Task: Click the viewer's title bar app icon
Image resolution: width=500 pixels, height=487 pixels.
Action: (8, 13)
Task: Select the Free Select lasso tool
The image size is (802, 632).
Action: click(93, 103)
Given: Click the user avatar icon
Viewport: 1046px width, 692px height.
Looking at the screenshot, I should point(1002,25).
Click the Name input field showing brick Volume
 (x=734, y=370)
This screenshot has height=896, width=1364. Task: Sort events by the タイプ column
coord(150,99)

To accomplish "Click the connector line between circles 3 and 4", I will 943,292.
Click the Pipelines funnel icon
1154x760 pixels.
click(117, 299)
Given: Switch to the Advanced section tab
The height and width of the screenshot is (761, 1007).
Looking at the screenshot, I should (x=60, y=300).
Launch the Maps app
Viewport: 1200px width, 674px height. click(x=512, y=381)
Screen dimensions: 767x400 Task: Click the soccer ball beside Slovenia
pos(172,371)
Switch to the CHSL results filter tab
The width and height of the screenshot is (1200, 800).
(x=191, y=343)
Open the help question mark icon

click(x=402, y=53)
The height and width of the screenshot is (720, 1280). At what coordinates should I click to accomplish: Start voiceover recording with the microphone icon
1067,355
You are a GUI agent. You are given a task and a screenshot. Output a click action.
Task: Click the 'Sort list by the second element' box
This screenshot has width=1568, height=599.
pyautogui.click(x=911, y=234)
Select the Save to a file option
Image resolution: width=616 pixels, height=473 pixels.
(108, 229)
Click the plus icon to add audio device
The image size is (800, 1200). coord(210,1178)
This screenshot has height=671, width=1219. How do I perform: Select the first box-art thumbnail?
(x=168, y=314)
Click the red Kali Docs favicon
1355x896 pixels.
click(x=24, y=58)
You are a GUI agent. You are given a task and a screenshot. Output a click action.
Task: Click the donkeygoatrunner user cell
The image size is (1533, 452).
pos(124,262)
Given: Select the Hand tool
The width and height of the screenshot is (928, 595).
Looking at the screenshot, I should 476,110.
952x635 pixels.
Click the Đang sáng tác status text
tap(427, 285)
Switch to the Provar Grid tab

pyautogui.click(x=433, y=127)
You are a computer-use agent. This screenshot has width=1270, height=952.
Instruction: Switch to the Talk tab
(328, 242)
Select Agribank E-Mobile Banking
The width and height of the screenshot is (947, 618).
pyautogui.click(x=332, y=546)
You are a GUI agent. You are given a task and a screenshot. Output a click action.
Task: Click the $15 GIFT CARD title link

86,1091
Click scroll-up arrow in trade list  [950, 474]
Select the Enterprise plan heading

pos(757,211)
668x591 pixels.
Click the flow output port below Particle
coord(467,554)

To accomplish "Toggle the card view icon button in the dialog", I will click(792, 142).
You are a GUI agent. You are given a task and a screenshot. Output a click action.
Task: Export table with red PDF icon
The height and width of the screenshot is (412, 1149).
•••••
__Exercise prompt__.
Identify each line in the records above containing the word "user"; copy those lines.

__The answer__.
Given: Click the user avatar icon
Task: Click the donkeygoatrunner user cell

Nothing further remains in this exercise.